De grands chantiers sont déjà ouverts, je pense notamment au plateau de SACLAY dont le succès ,essentiel pour le positionnement de la France en matière d'enseignement supérieur et de recherche, dépendra pour une part des décisions d'aménagement que nous saurons prendre.
Depuis le début de mon discours, j'ai systématiquement utilisé le pronom personnel collectif "Nous". La raison en est simple, L'aménagement du territoire est une oeuvre collective. La décision ne peut être prise qu'à la lumière d'avis divers, y compris celui des habitants concernés.
La responsabilité de la prise de décision ne se partage pas. En revanche chacun est responsable de l'intelligence qu'il apporte dans la préparation du choix.
Vous vous efforcez au cours de ces journées de trouver des réponses à diverses interrogations sur les quartiers d'affaire, dans la perspective d'élaborer une "charte de développement durable des grands quartiers d'affaire"

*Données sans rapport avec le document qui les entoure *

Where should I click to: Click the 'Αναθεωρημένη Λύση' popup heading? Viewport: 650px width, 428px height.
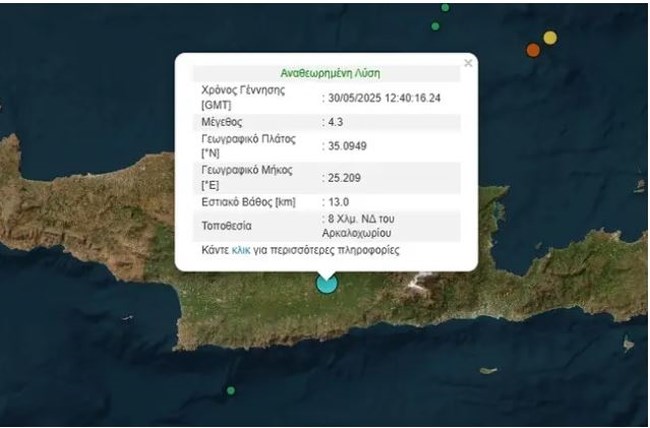pos(330,72)
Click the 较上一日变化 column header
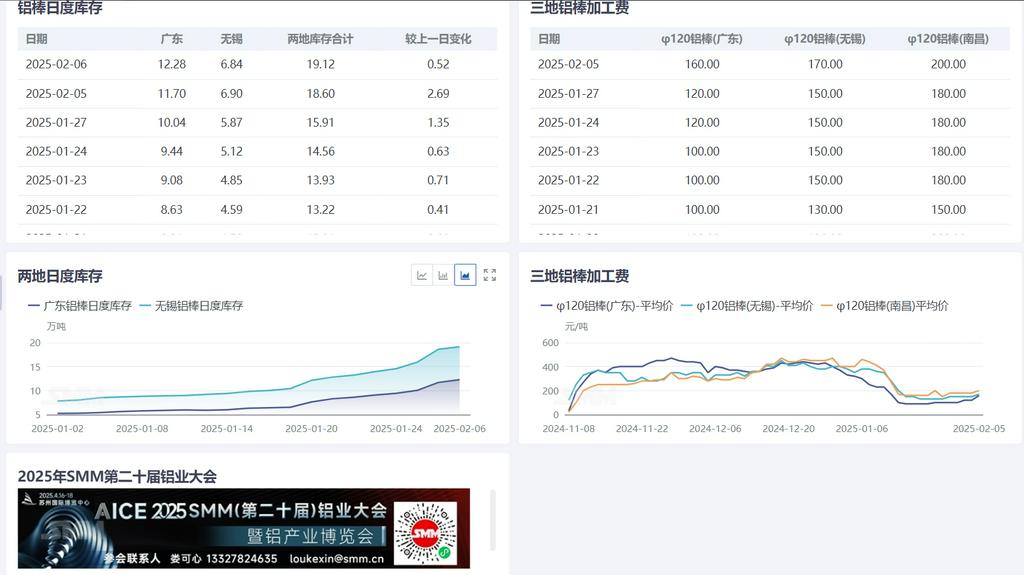This screenshot has width=1024, height=575. pos(438,39)
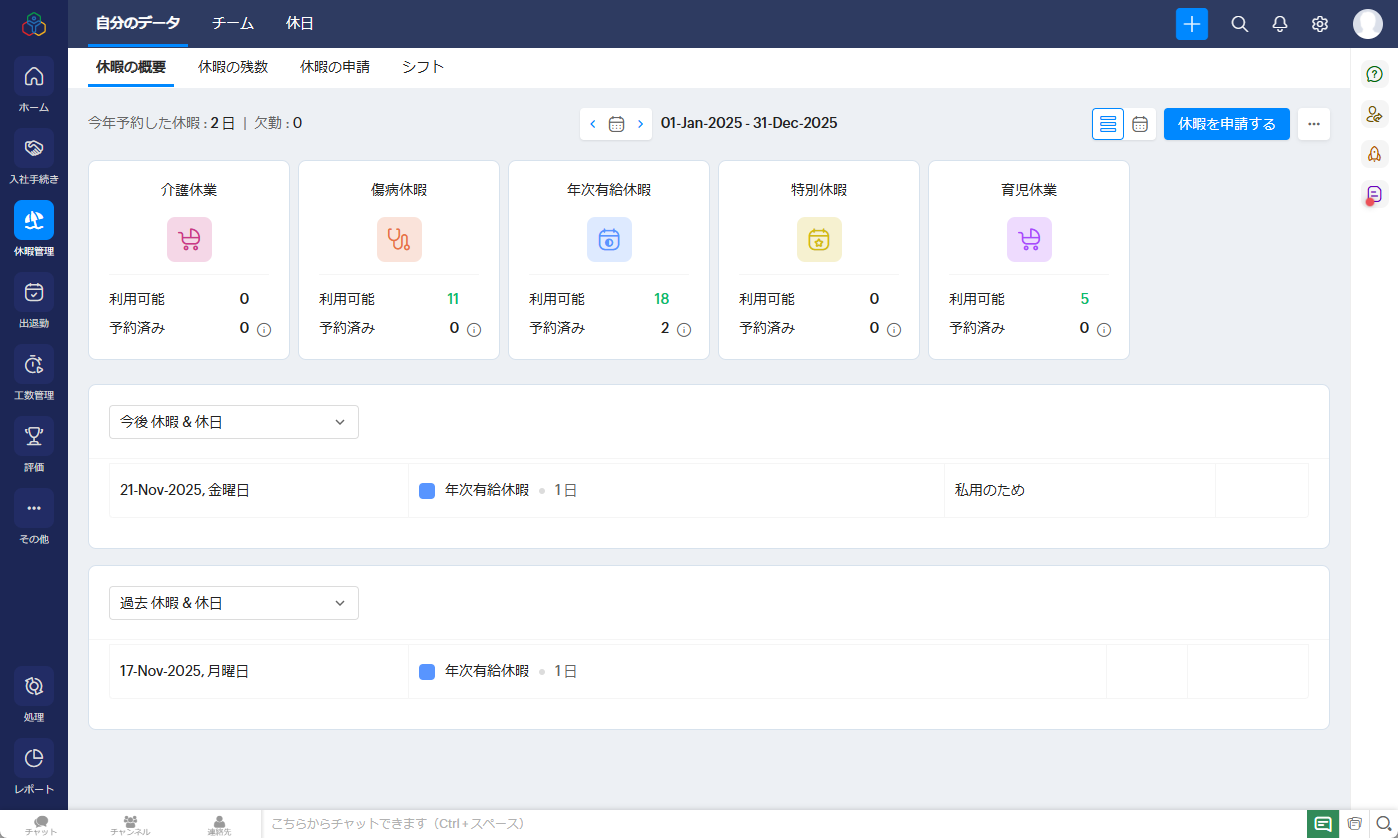This screenshot has height=838, width=1398.
Task: Switch to calendar view toggle
Action: 1139,124
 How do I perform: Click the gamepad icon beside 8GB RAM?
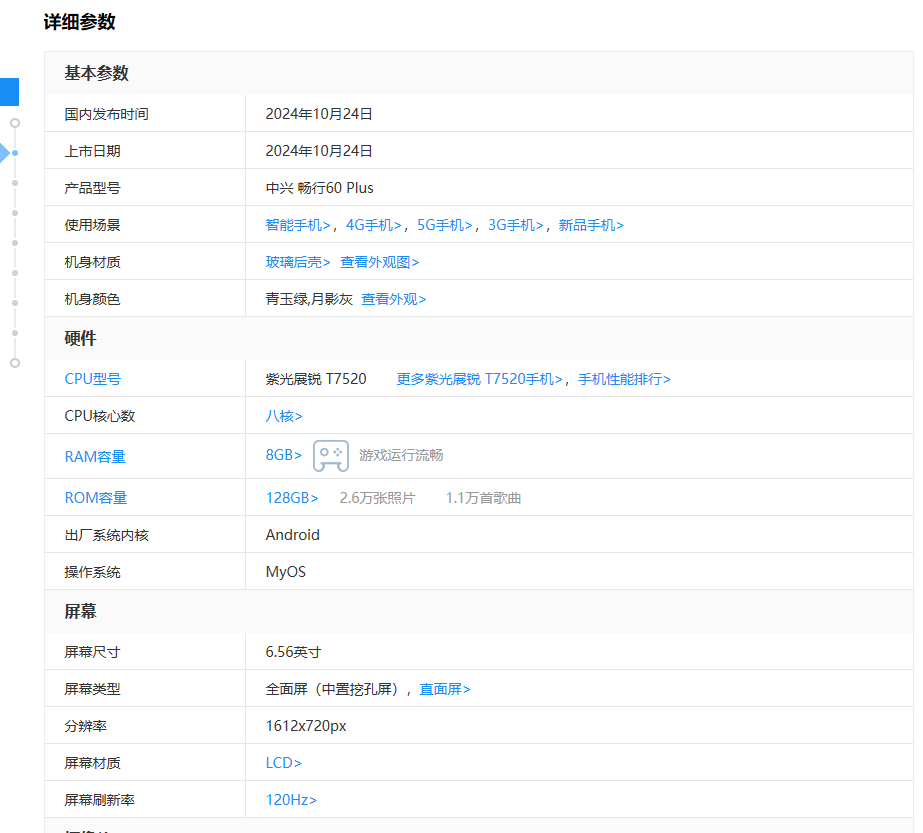[x=331, y=455]
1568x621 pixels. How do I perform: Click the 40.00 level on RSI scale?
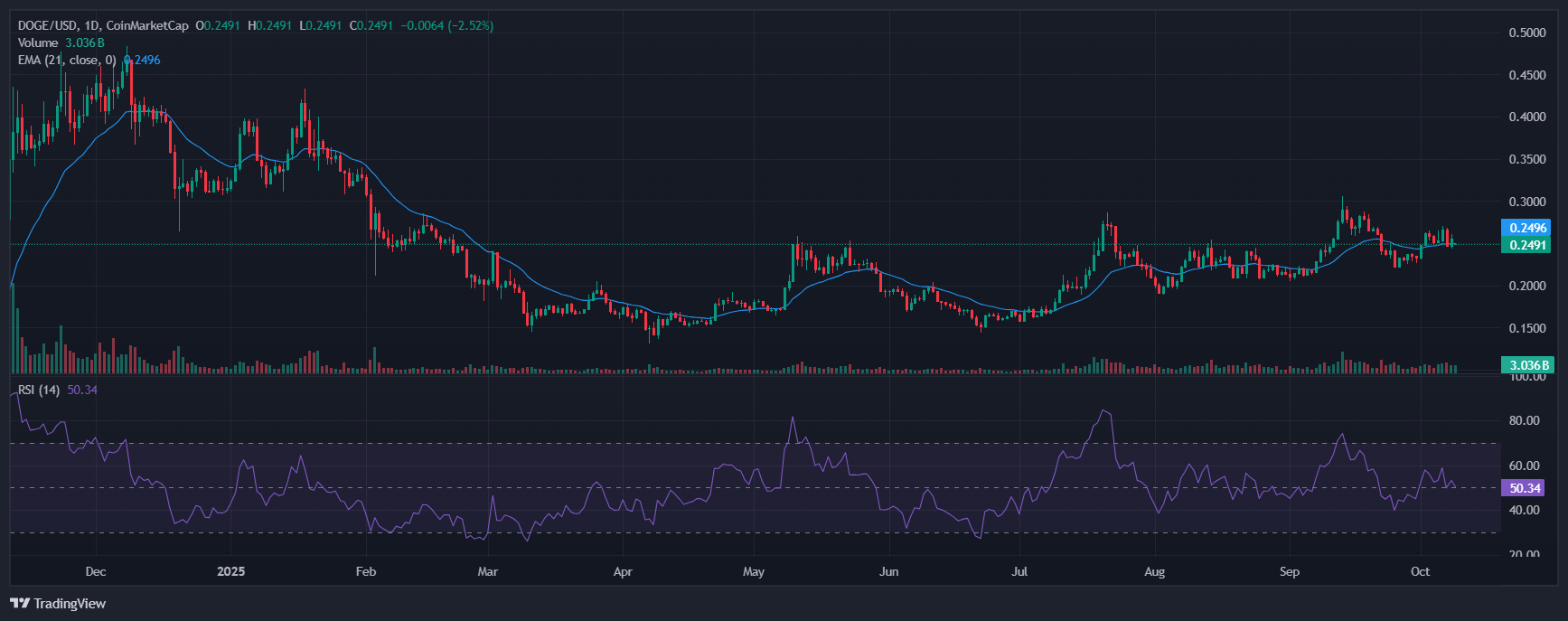tap(1524, 510)
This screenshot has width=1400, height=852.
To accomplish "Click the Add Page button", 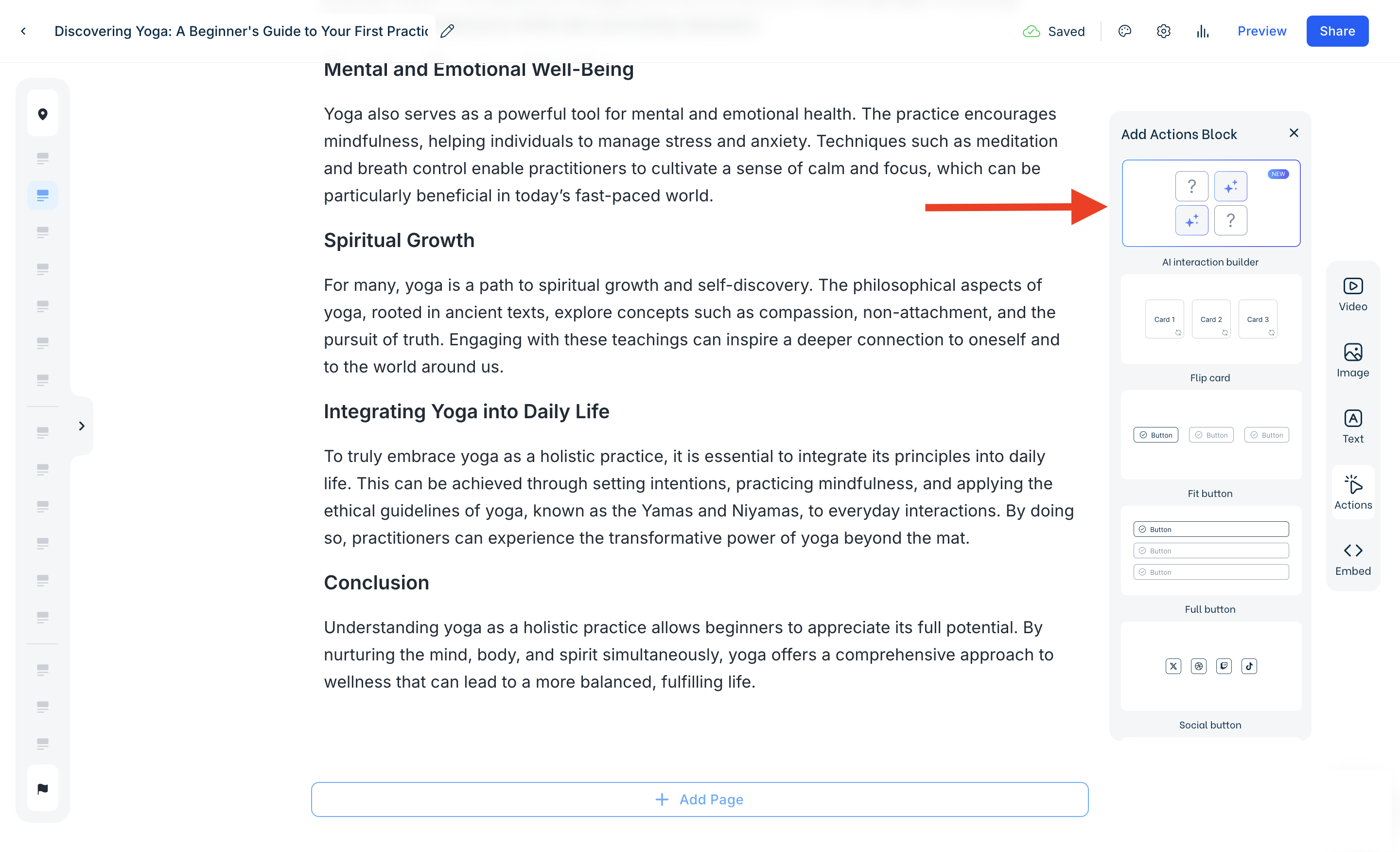I will coord(700,799).
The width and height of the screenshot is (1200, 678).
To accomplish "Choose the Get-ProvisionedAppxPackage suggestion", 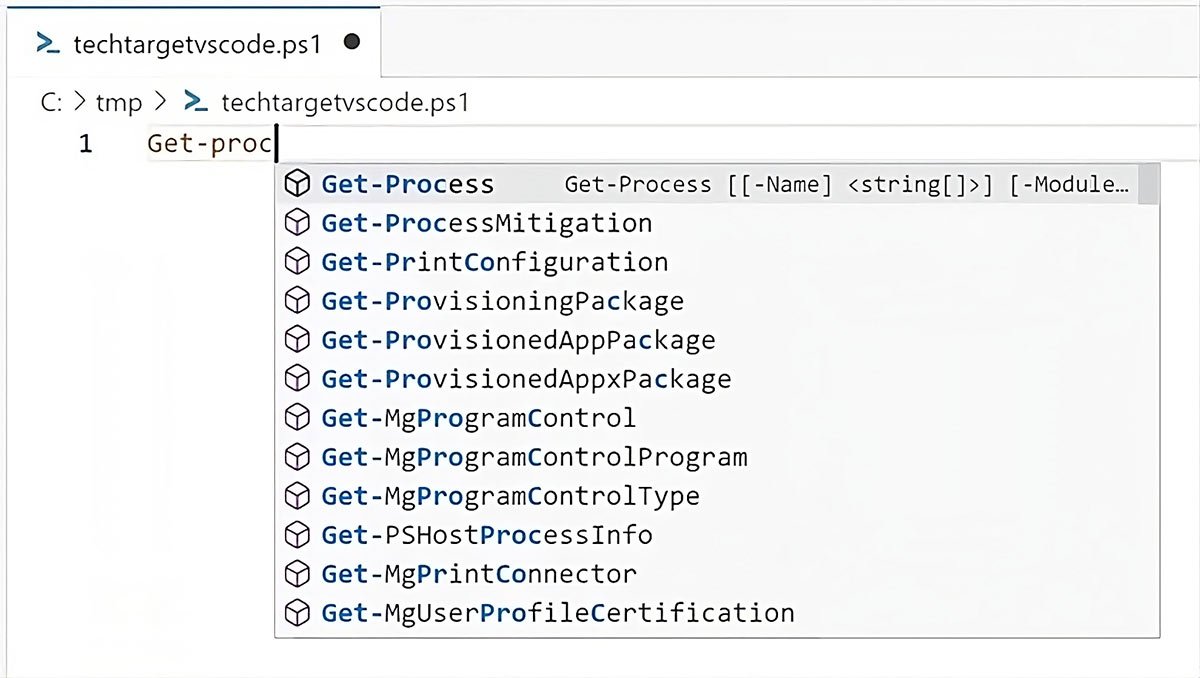I will pyautogui.click(x=526, y=379).
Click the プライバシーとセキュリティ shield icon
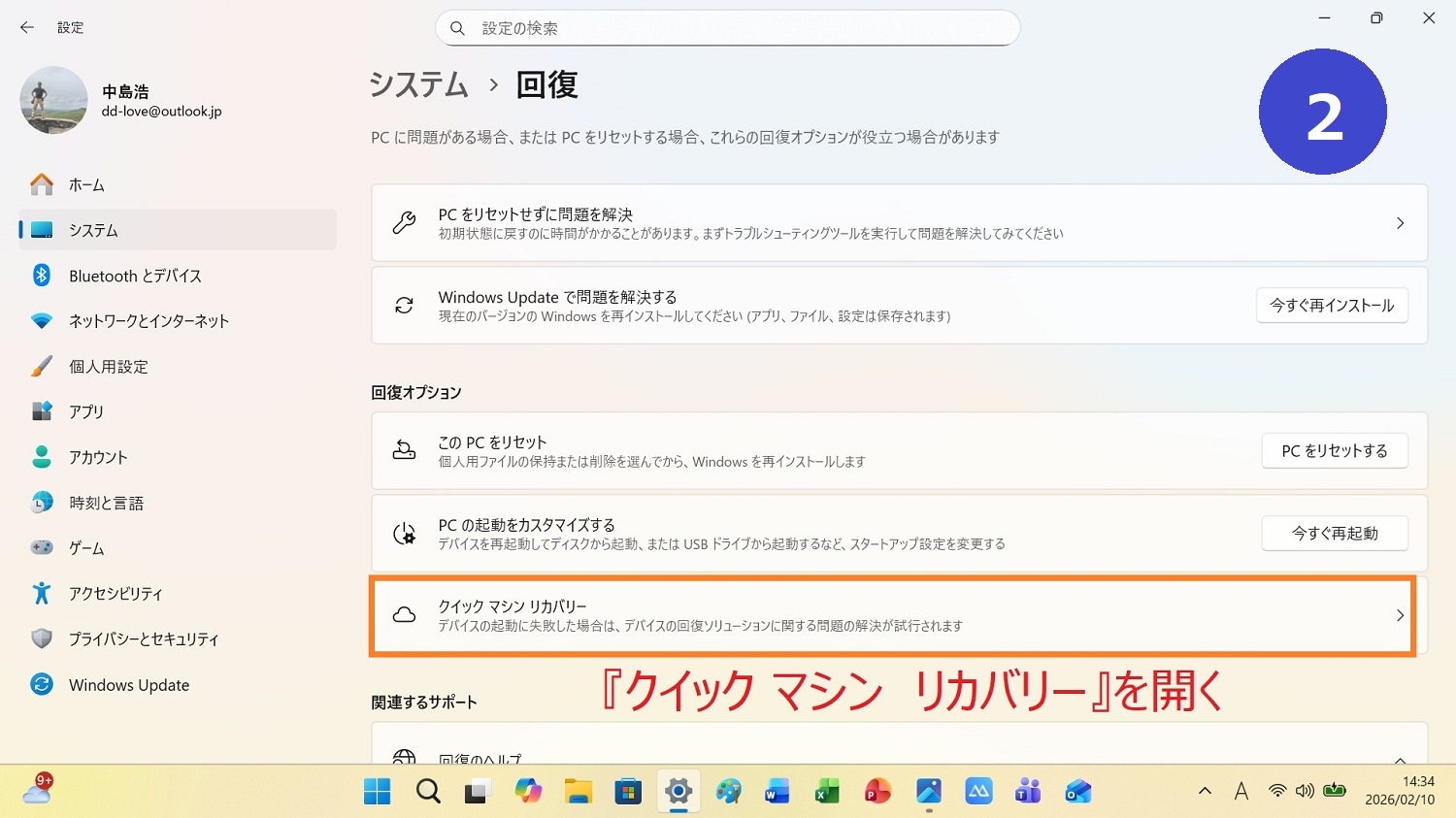The image size is (1456, 818). (x=42, y=639)
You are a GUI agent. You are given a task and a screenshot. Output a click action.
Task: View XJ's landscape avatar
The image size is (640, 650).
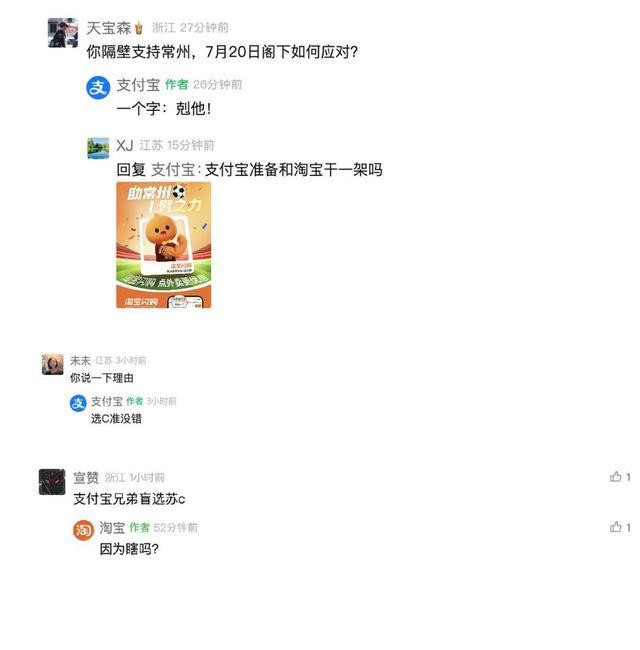(x=98, y=148)
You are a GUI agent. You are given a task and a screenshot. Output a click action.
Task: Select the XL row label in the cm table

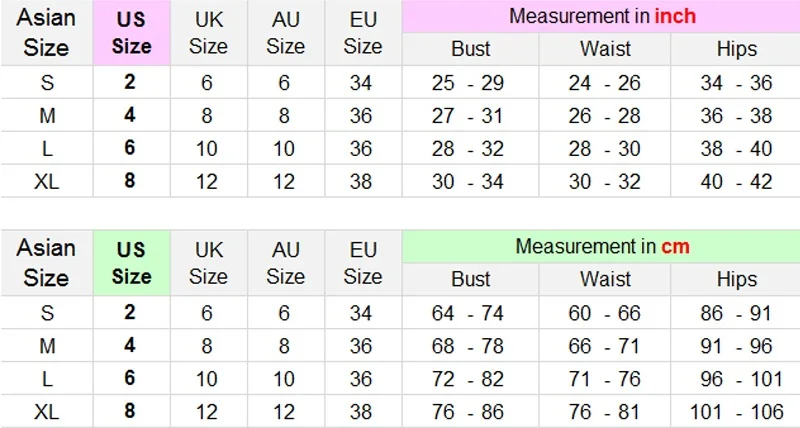(46, 412)
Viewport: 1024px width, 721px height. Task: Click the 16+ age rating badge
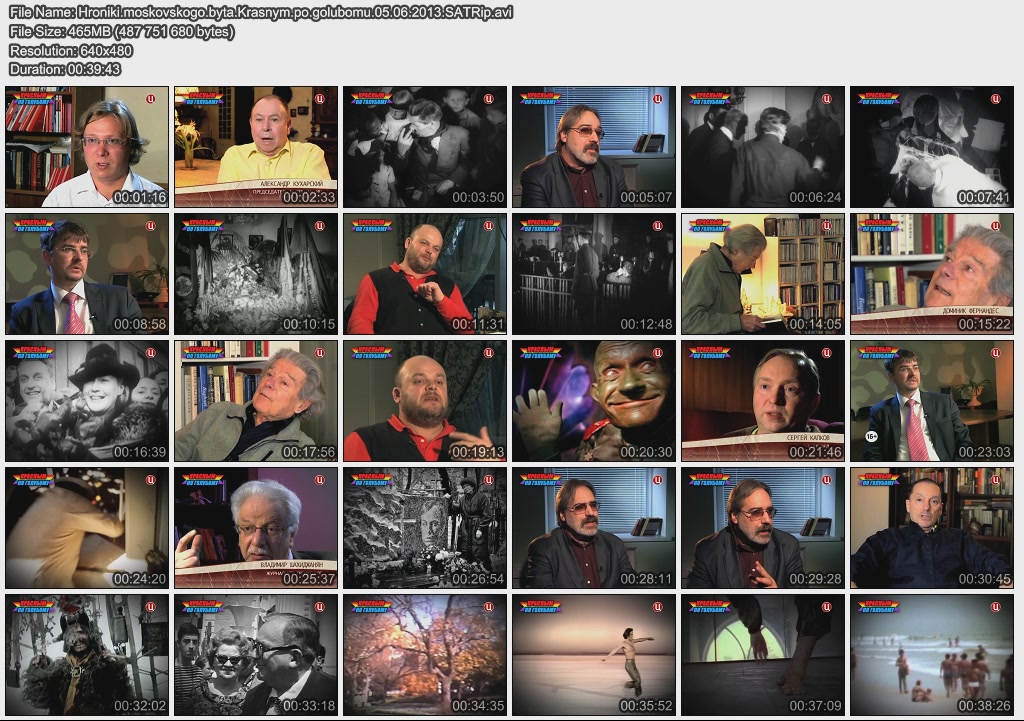(872, 437)
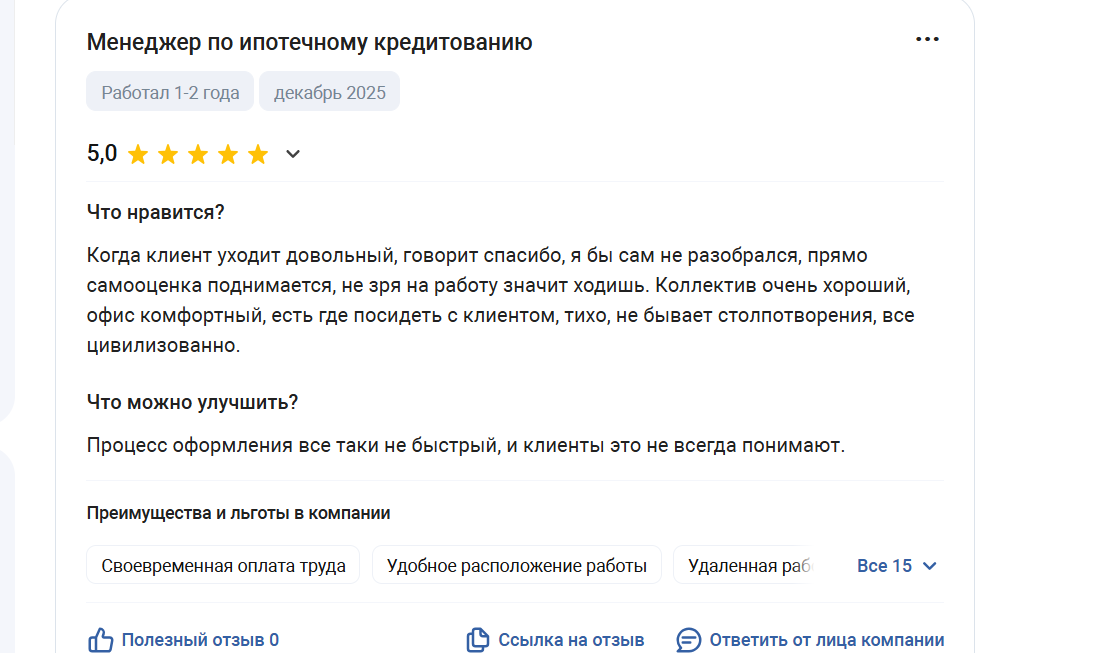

Je vous ai apporté ma conception de la politique d'aménagement du territoire en la ramenant à la ville.
Je vous demande ici, solennellement, d'aller plus loin et dans vos travaux d'envisager la ville dans son ensemble.
Pourquoi, et bien tout simplement parce que les quartiers d'affaire sont un des quartiers de la ville. Que la ville doit être envisagée et traitée dans une perspective globale. Que les enjeux aujourd'hui sont identiques quelles que soient les fonctions des quartiers et que le traitement de ces sujets ne souffre aucune exception.
Vos réflexions ont pu vous conduire à une conclusion identique.
La charte que vous souhaitez élaborer doit s'appliquer à l'ensemble de l'espace urbain, et c'est dans ce cadre que peuvent être incluses des prescriptions particulières pour les quartiers d'affaire, comme pour les autres composantes de la ville.
Durabilité, Economie, Intelligence, trois mots dont la complémentarité doit devenir un réflexe dés lors que l'on agit sur la ville.
Il n'est plus envisageable de dilapider nos moyens en construisant des quartiers qui seront démolis dans dix ou vingt ans.
Vous le savez, nous ne sommes pas dans le domaine des décisions de court terme, nous travaillons pour "l'Après".
Nous avons la charge de bâtir un futur dont nous ne verrons peut être pas le présent. Mais peu importe : une société en bonne santé, c'est celle dont le futur est envisageable parce qu'elle vit heureuse dans ses projets.
Je vais paraphraser Le Corbusier qui a dit: "la construction c'est fait pour tenir, l'architecture pour émouvoir" j'ajouterai l'urbanisme et l'aménagement pour proposer une vie meilleure. Et c'est la notre responsabilité, notre devoir.